If I’m creating a whitelist for a mobile device on my network and that device is using a randomized MAC, is it going to work at all? How are randomized MACs not a nightmare on small networks?
You must log in or # to comment.
Both Android and IOS usually assign a single random MAC address per network, reusing that MAC each time it connects.
I have found this to be a bit unreliable, with some devices changing their MAC after around 6 months. I tend to disable random MAC for my devices on home networks; mostly because I assign every known device on my network a fixed IP via DHCP reservations.
For IOS devices, by default has “fixed” randomized MAC per network, i.e. each Wireless network you join sees a different MAC, but they’ll stay the same even if you leave and re-join (or even delete and re-add). So, it should not hamper MAC filtering since your AP will see the same MAC from the same device, unless you’re running more elaborate setups like multiple APs (I don’t know how IOS treats that).
This can be changed on a per-network basis in any case, so it is possible to turn it off on the device just for your home network.
Because the MAC address isn’t a part of the tcp/ip exchange. You’re specifically addressing TCP/IP only.

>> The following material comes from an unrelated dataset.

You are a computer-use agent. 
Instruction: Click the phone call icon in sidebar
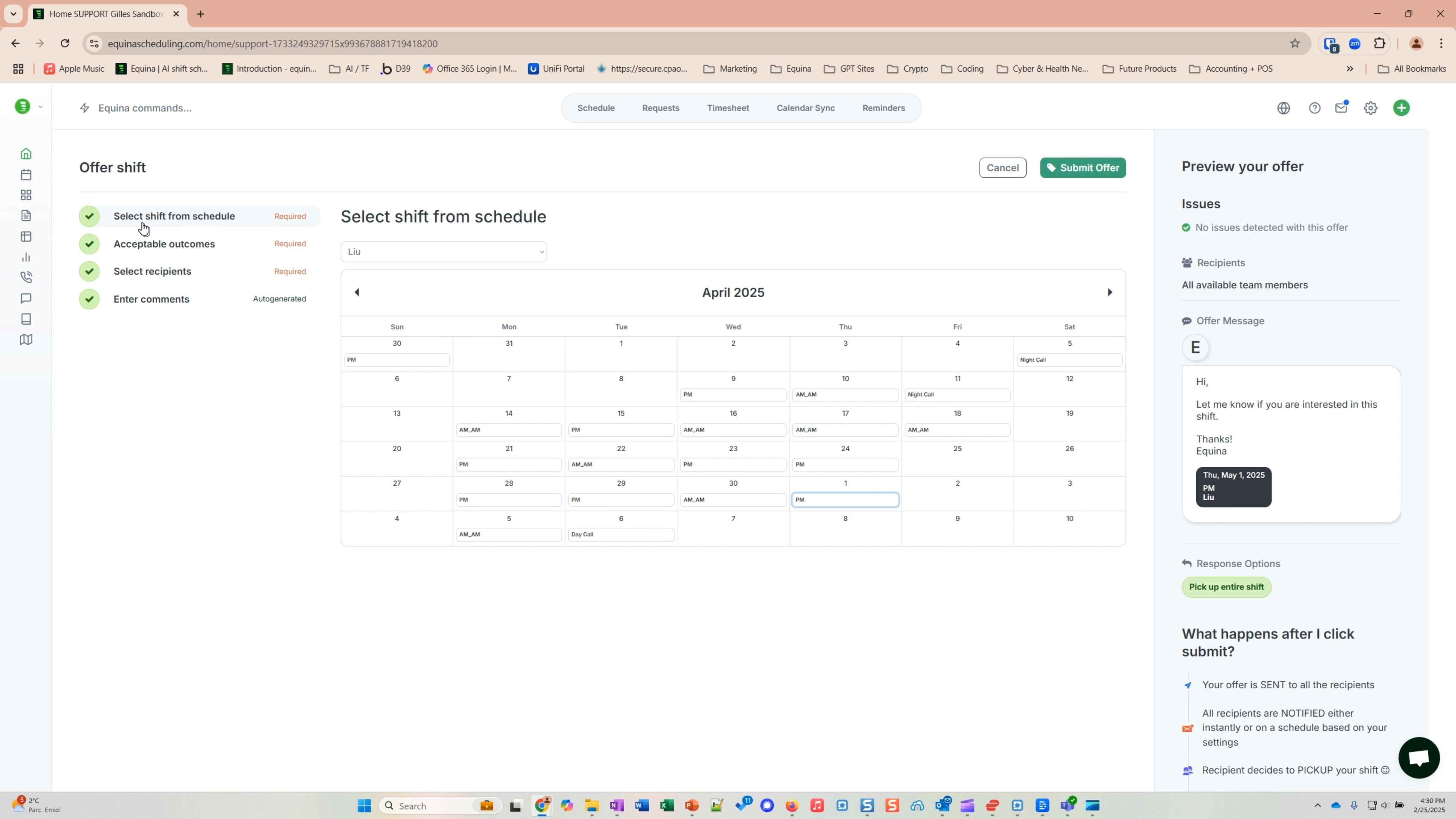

If you’re trying to block something by MAC address, you’re doing it wrong.
I see. Thanks.
What other way is there if the the IP is dynamic. I thought to create a whitelist for devices I had to add the client’s MAC to the custom group. It seems to work fine so far. I was just concerned that it wouldn’t continue to work if the iPhone changed its MAC.
That person is missing the point that a randomized MAC will often get a different DHCP lease, and the MAC address is used in that, so the IP address will change.
On a trusted Wi-Fi network, disable MAC randomization on your clients, and if possible reserve an IP address for their non-random MAC address. Some devices have deterministic random per WiFi network, which could also work. In iOS this is WiFi network -> private WiFi address “fixed”. “Rotating” would cause your pihole problems.
Assuming Android, you’ll want to deselect randomized MAC for your wifi. No reason to randomize on a trusted network. You can turn it off on a per network basis.
It’s a Boolean setting on Android, and there is no reason to change this. OP doesn’t understand networking.
Eh, in pihole mac or ip address is a valid way to add a device to a group so you can give it a different policy. I have multiple access points but they’re not meshed so if I randomized I’d have to have multiple client entries for a single device. Or turning off randomization for my trusted networks means just 1 client entry.
🤦
Sure, bud. Read up the chain.
At what point do imagine that DHCP is not in play here?
Y’all keep talking about randomized MAC like it’s a tool of anonymity or something. Wow.
Are you okay? They asked a very specific question and you’re coming in with answers that don’t matter.
When did I say anything about dhcp or mention randomized mac being a silver bullet for privacy? Your opinion on how effective it is or isn’t has nothing to do with the fact that they can turn it off for their network and it will solve the issue they’re asking about.